The BP-led Shah Deniz consortium has chosen the Trans Adriatic Pipeline to transport gas from the Shah Deniz II offshore development in the Azeri sector. This latest phase, still to be sanctioned, will produce up to 16 bcm/yr, in addition to the 9 bcm/y already delivered by Shah Deniz field's first phase. The gas will head west across Turkey through the new TANAP onshore pipeline, transferring to the start of the 20 bcm/yr TAP line at Kipoi on the Greek border. TAP will continue northwest through the Balkan countries of southeast Europe, and from Croatia a 115-km (71-mi) section will traverse the Adriatic Sea, making final landfall on the Italian east coast.
North Caspian Operating Co. (NCOC) has completed the facilities for initial oil production from the Kashagan field in the Kazakh sector, 80 km (49.7 mi) southeast of Atyrau.

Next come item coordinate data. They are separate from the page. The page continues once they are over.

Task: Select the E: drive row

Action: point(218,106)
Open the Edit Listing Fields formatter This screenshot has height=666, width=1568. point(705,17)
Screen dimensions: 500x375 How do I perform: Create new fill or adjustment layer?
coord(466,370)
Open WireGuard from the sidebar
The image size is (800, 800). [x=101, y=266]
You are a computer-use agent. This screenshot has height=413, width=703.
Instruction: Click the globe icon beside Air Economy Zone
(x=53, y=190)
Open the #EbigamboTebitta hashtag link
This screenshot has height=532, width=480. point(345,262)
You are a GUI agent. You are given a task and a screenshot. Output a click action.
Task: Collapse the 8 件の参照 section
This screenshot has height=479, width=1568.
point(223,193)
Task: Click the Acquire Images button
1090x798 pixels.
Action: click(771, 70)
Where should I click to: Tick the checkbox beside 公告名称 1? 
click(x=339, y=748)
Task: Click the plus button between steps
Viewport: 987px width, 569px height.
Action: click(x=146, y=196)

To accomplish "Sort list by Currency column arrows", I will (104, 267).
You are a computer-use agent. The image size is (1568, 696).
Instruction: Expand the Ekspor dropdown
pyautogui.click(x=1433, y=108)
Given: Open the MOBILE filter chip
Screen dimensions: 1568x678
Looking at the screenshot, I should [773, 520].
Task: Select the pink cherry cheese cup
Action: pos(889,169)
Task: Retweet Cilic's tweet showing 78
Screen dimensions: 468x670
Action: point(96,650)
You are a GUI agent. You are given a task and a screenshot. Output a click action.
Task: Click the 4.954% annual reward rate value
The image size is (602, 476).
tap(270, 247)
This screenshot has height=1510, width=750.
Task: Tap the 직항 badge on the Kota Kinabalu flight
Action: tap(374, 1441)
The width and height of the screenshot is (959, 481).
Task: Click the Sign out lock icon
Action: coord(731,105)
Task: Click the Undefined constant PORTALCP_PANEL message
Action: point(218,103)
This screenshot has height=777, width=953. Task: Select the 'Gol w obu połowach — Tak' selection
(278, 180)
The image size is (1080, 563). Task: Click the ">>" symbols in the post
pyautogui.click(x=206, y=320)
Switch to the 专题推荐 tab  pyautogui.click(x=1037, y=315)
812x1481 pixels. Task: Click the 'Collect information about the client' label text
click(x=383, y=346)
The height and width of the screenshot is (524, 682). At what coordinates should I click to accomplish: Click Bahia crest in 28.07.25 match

Because of the ultra-shallow and ice-prone waters, and the high reservoir pressure of 770 bar (11,168 psi), start-up will involve a carefully staged sequence of steps leading to first production. First oil and gas will flow from eight wells drilled on the man-made A island to a subsurface depth of 4,200 m (13,779 ft) below the North Caspian Sea. Production will ramp up, with 20 wells eventually delivering 180,000 b/d under the first-phase program. Second-phase gas re-injection will more than double production to 370,000 b/d.
|Polyarnaya Sveda mobilizing for development drilling on Kirinsky.|
Two semisubs built at the Vyborg Shipbuilding Plant in northern Russia were due to drill wells this summer for Gazprom on the Kirinsky block on the Sakhalin shelf.Polyarnaya Zvezda is resuming production drilling on the Kirinskoye gas/condensate field 17 mi (27 km) offshore Sakhalin Island in 90 m (295 ft) of water. This will be Russia's first subsea development and is due to enter production later this year. Severnoye Siyaniye will drill a further exploratory well on the larger Yuzhno-Kirinskoye field, discovered in the same block in 2010. There will be further exploration drilling on the Vostochno-Odoptinksy block as part of the Sakhalin II project, Gazprom said.
CNOOC has started oil production from the Wenchang 8-3E field in the western Pearl River Mouth basin in the South China Sea. Four producer wells have been drilled in water depths of 110-120 m (361-393 ft). In slightly shallower waters in the same region, the company has signed a production-sharing contract for block 28/03 with PetroBroad Copower; the latter will acquire 3D seismic data and drill wells during the exploration period.
The Malaysian partnership of contractor MISC and fabricator MMHE have delivered the semisubmersible platform for Sabah Shell's Gumusut-Kakap project offshore Sabah. This is Malaysia's second deepwater development after the Murphy-operated Kikeh. Partner Petronas Carigali says the semi is the largest such facility ever fully built and integrated on land, and will be the largest offshore operating system anywhere in Asia. It arrived at its offshore location in June. SSPC will install the platform in around 1,200 m (3,937 ft) of water.
INPEX Browse has been awarded a new exploration concession offshore Western Australia. The WA-494-P permit, around 400 km (248 mi) northeast of Broome, extends over 305 sq km (118 sq mi) in water depths ranging from 190-250 m (623-820 ft). Discoveries could be tied into the company's nearby Ichthys gas/condensate field development, and Shell's emerging Prelude/Concerto FLNG infrastructure is also close.
OMV expects to drill the Matuku exploration well next month offshore Taranaki, New Zealand. The semisubKan Tan IV will drill the well in license PEP 51906, with an estimated duration to TD of 40 days. Matuku has estimated recoverable resources of 65 MMbbl, according to partner New Zealand Oil and Gas.